Another take on The Great Divorce
Thanks for this post, Brent. I want to pick up on question 3 - about the possibility of grace extending beyond this life. Jurgen Moltmann makes a fascinating point about the Greek icons of The Harrowing of Hell, where Jesus is depicted leading a triumphal procession out of hell. His point (at least, as I took it to be!) is that the love of God in Jesus Christ refuses to be shut off or out by human refusal and continues as offer and invitation.
I read Good Friday as being the full and final human "No" to God that begins in the story of the Garden. Taking the parable of the vineyard owner, it seems to me that the crucifixion of Jesus (God incarnate) is our final refusal of God. Our world has no place for God. That is the significance of the crucifixion. Jesus weeps over Jerusalem because the inhabitants did not recognise their kairos - the time of God’s visitation. God visits, with a "final offer" and our "final word" is No. The death of Jesus is the nadir of human hope. It leaves us Godforsaken - by human choice.
Resurrection is God’s "final word". Out of the ashes of the death of everything - all hope, promise and possibility of salvation - God raises Jesus from the dead. Death is the telos of sin because it represents the ultimacy of human rejectoion of God. But the Last Word is not our rejection. There is another Word that God has still to speak - the word of forgiveness and resurrection.
If, therefore, human rejection of God in the killing of God’s son is not enough to cut us off ultimately from God, then neither is death. God’s offer of Life in Christ continues. As Paul says, not even death can cut us off from the love of God which is in Christ Jesus.

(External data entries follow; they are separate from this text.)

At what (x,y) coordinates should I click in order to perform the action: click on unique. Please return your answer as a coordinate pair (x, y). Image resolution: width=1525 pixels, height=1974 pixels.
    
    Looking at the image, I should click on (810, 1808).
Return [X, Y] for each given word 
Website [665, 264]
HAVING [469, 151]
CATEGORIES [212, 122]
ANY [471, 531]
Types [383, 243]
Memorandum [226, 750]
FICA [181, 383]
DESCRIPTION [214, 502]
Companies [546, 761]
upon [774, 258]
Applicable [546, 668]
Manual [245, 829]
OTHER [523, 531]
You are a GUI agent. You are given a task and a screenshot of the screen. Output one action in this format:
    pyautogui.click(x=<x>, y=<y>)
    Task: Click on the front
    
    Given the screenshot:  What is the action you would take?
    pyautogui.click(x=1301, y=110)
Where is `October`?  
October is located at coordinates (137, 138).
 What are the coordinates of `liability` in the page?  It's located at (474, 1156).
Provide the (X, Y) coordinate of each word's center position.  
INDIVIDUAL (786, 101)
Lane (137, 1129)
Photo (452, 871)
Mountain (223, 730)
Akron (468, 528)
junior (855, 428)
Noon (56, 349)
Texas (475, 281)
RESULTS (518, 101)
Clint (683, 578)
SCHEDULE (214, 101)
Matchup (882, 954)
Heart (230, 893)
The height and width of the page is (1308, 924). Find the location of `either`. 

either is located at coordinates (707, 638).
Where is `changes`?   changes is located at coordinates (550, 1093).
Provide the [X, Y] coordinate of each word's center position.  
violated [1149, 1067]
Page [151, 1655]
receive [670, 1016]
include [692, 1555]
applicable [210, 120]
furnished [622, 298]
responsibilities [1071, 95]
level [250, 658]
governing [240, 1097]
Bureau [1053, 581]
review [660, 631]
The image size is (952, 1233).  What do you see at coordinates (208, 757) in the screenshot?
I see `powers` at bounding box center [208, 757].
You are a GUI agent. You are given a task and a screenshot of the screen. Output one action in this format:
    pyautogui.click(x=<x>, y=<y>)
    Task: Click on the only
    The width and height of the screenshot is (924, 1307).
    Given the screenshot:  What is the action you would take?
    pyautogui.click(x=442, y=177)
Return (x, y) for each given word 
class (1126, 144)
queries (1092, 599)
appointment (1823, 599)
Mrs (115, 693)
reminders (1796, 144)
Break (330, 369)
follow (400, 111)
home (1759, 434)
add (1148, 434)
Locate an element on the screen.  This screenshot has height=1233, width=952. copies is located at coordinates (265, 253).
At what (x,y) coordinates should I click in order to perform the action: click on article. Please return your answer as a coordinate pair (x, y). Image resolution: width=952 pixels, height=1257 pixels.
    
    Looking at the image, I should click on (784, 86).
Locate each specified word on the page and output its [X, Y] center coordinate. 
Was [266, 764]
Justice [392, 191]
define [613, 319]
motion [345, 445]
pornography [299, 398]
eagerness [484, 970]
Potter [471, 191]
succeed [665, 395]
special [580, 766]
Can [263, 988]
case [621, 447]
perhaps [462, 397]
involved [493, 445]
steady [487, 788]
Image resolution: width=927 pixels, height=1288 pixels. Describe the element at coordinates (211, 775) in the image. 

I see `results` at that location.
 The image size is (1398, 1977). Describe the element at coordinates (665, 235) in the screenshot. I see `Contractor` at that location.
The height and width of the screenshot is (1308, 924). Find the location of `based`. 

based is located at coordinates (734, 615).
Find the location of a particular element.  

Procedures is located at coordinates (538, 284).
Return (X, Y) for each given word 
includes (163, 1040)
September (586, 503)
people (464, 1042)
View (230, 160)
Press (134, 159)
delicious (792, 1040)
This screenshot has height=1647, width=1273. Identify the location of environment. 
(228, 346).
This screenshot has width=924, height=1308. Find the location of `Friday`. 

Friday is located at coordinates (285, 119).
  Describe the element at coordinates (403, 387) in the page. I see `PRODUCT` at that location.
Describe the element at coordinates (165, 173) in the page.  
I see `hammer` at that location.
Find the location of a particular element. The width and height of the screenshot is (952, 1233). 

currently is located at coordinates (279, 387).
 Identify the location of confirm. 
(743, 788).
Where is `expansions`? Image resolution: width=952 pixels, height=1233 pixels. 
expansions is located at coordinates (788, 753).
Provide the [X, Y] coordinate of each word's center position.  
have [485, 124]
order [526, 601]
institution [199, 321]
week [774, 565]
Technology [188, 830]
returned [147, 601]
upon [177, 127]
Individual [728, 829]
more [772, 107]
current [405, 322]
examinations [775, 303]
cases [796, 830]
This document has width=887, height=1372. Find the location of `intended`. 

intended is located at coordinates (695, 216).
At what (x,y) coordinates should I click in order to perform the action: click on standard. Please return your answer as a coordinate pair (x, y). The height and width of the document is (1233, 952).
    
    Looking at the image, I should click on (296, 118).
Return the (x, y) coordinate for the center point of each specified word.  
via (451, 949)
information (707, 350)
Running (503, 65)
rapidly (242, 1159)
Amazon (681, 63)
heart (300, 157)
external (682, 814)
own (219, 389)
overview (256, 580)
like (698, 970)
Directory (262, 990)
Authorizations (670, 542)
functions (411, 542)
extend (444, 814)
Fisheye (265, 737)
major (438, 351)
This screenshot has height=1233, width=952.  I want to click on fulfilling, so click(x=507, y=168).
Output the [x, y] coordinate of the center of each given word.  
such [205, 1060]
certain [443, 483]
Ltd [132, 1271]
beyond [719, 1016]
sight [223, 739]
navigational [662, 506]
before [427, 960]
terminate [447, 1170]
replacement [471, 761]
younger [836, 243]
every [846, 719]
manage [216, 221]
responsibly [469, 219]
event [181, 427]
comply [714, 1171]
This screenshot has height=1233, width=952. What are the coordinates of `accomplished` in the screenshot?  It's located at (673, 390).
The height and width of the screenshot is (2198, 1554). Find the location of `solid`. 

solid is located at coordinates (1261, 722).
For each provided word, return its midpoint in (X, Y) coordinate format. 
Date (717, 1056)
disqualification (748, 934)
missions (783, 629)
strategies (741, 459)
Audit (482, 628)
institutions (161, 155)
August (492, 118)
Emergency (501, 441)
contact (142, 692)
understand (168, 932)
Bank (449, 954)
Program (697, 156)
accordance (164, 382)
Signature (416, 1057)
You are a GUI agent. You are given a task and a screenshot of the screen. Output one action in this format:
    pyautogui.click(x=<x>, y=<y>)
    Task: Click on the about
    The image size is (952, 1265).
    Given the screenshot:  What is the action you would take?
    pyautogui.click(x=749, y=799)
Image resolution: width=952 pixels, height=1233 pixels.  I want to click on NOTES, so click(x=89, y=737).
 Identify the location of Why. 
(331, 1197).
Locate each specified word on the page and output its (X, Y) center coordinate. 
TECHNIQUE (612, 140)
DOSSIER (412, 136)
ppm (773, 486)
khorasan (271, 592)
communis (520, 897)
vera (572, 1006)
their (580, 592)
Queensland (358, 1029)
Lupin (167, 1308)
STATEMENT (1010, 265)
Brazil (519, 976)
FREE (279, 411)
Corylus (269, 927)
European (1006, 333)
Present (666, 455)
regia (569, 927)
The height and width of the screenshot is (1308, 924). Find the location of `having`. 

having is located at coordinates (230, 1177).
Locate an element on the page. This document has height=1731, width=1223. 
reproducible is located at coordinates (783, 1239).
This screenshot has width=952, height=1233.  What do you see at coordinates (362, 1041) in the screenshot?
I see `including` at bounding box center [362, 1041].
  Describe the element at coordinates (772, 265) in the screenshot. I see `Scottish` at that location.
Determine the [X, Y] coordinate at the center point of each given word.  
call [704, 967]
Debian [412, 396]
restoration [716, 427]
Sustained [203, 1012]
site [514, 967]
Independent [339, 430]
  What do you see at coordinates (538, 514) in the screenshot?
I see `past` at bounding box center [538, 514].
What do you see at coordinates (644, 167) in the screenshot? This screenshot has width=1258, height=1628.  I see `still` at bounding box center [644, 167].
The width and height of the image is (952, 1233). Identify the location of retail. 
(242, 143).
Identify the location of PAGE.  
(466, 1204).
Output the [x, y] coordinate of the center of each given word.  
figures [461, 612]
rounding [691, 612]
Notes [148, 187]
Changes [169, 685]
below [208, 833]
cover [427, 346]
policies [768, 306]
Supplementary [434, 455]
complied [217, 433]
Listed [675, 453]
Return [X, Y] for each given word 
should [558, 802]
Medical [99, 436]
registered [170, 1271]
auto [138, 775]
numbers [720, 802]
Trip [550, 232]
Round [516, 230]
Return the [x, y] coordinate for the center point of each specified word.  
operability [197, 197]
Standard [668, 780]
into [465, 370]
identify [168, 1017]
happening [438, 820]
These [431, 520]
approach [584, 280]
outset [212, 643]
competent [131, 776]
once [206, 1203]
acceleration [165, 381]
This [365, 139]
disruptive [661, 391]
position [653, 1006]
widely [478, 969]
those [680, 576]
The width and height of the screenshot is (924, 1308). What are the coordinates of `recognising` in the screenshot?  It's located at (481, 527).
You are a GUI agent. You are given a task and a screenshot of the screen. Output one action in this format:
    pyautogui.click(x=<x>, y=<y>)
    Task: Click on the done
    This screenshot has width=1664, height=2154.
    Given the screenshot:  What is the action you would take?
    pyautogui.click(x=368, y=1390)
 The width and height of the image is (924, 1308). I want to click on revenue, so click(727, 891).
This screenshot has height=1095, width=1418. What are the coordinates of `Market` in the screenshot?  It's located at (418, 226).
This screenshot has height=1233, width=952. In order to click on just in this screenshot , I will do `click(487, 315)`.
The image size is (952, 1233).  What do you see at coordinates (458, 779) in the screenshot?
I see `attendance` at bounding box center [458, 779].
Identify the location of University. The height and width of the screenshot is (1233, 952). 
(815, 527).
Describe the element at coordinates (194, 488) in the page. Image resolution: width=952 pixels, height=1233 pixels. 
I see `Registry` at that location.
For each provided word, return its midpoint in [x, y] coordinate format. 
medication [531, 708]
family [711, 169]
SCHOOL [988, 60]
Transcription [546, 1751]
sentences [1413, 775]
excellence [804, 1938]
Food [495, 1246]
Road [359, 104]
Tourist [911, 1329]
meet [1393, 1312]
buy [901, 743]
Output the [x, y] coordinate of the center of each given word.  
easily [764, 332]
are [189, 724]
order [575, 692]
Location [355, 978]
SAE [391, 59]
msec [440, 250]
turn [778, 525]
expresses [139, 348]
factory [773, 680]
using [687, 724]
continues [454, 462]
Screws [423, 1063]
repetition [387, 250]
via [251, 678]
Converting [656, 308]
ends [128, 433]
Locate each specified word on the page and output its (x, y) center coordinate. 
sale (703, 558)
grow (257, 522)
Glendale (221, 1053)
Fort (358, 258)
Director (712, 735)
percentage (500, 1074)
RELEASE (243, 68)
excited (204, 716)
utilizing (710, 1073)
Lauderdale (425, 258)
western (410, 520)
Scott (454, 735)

Let us assume, with Moltmann, that there is such a thing as hell - human lostness - which is about the voluntary self-cutting off of ourselves from God. But what, if for all eternity, God’s love is directed towards us? Then death is not the final point of decision. Like the characters in The Great Divorce, there is the possibility of changing one’s mind.
This answers, for me, the otherwise baffling question of "Where is Hell?" I don’t mean geographically: I mean what part of reality can be godforsaken for all eternity and allow God to be God? Isn’t to be God to "fill all things"? On my reading above, hell is not Godforsaken. That seems to me to be part of the enormous wonder of the resurrection: there is nowhere that is God-abandoned or a no-go for Christ.
These are just musings and puzzlings, and I’d like to know what others think.